-------- Article

Broken, Not Damaged
I do not get why anyone would ever want to relationship with me,
Which is a line of thinking that not only enables me to efficiently tank any and all relationships in which I allow myself to dally,
It also surrounds me with strong defensive walls that makes getting me to even consider a dally statistically impossible when you factor in the margin of error.
I was not always as such,
This behavior particular that is totally a Me 2.0 construct.
I trace its origins back to my Decision making process.
Turns out there were small, incidental, components of thought leading up to the Decision,
That continue to impact me to this day.
In this particular situation,
When I was making the Decision,
One of the variables I set was to presume that if I chose Option 1,
I would never be in a coupling relationship again.
It seemed like a completely reasonable, practical variable to set as such at the time:
I did not want to expect a future coupling relationship and end up disappointed if one never happened,
Possibly causing me to second-guess said Decision.
I deemed the more cautious approach would be to make my Decision with the thought I would be alone for the balance of life,
So if that turns out to be the case,
It would be as expected.
Regret and doubt avoided.

----------------

• _Aim 1_
Transcribe the passage of "Broken, Not Damaged" starting with "In this particular" and going on through "and doubt avoided.".
• _Aim 2_
Answer these questions from "Broken, Not Damaged":
(a) To what does the writer trace the origins of the behavior?
(b) Choosing which option did the writer presume would mean never being in a coupling relationship again?
(c) What two things does the final line say were avoided?
• _Aim 3_
Translate this sentence from "Broken, Not Damaged" into French: "I trace its origins back to my Decision making process."

-------- Stored data

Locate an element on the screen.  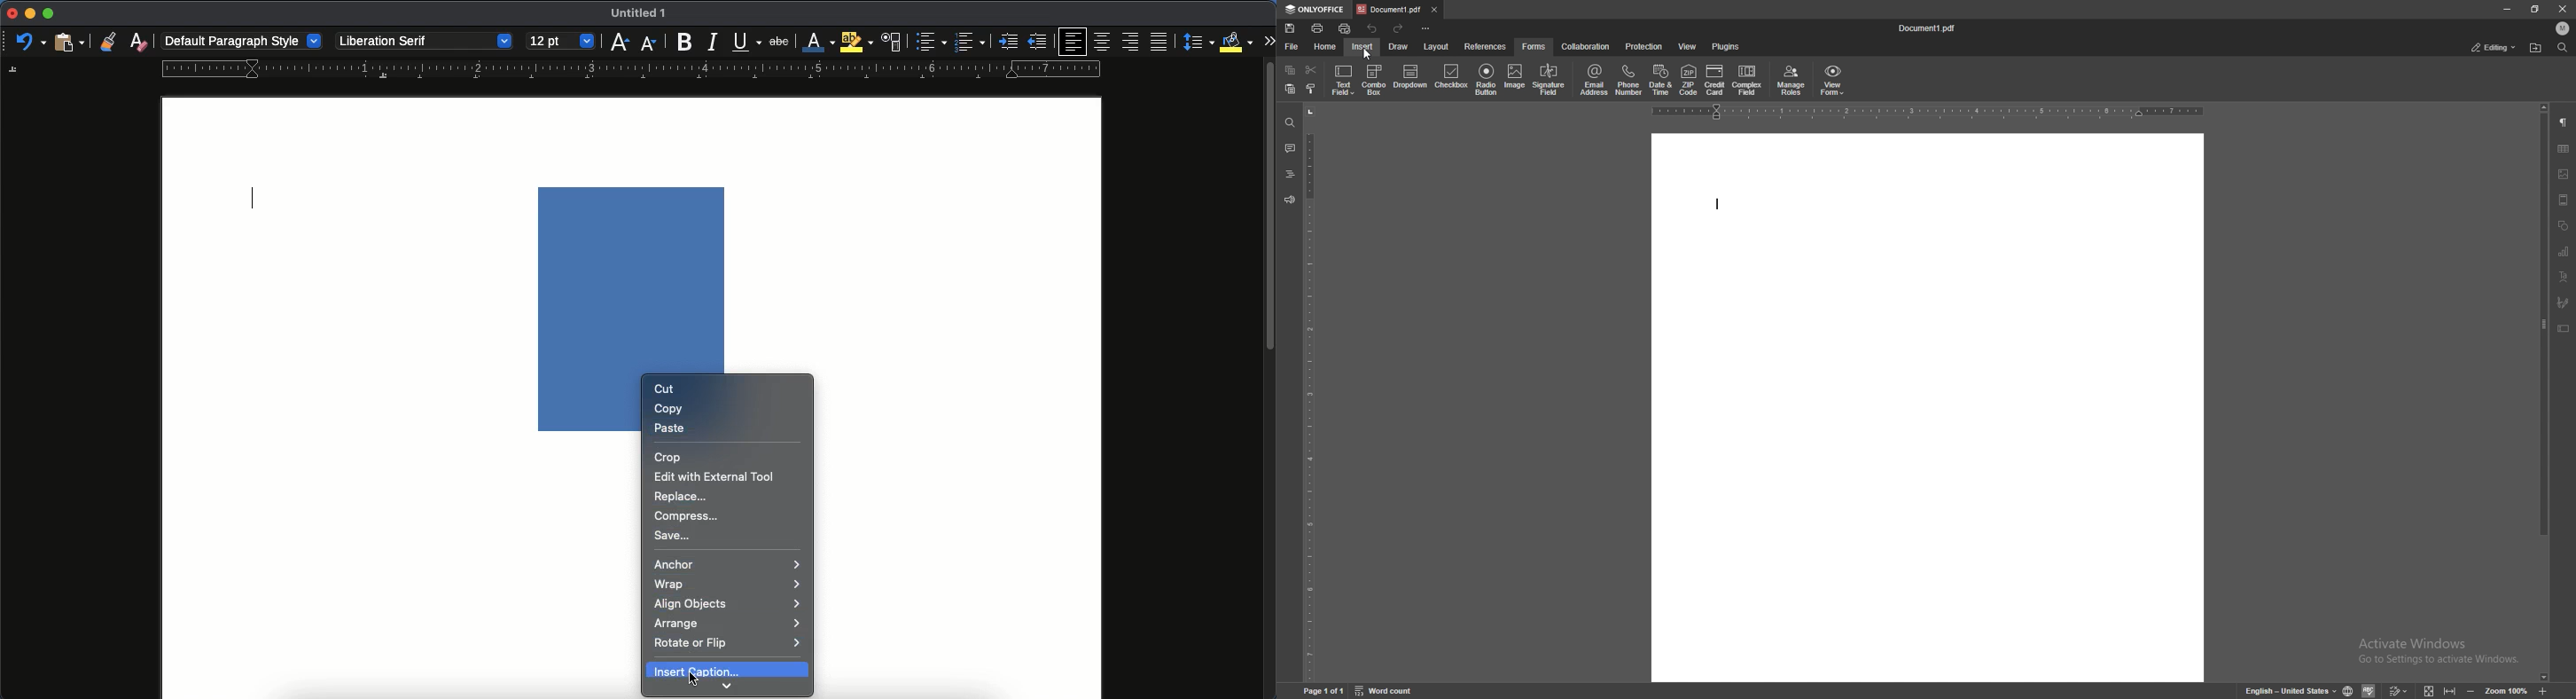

----------------

• _Response 1_
In this particular situation,
When I was making the Decision,
One of the variables I set was to presume that if I chose Option 1,
I would never be in a coupling relationship again.
It seemed like a completely reasonable, practical variable to set as such at the time:
I did not want to expect a future coupling relationship and end up disappointed if one never happened,
Possibly causing me to second-guess said Decision.
I deemed the more cautious approach would be to make my Decision with the thought I would be alone for the balance of life,
So if that turns out to be the case,
It would be as expected.
Regret and doubt avoided.

• _Response 2_
(a) The writer's Decision making process.
(b) Option 1.
(c) Regret and doubt.

• _Response 3_
Je fais remonter ses origines à mon processus de prise de Décision.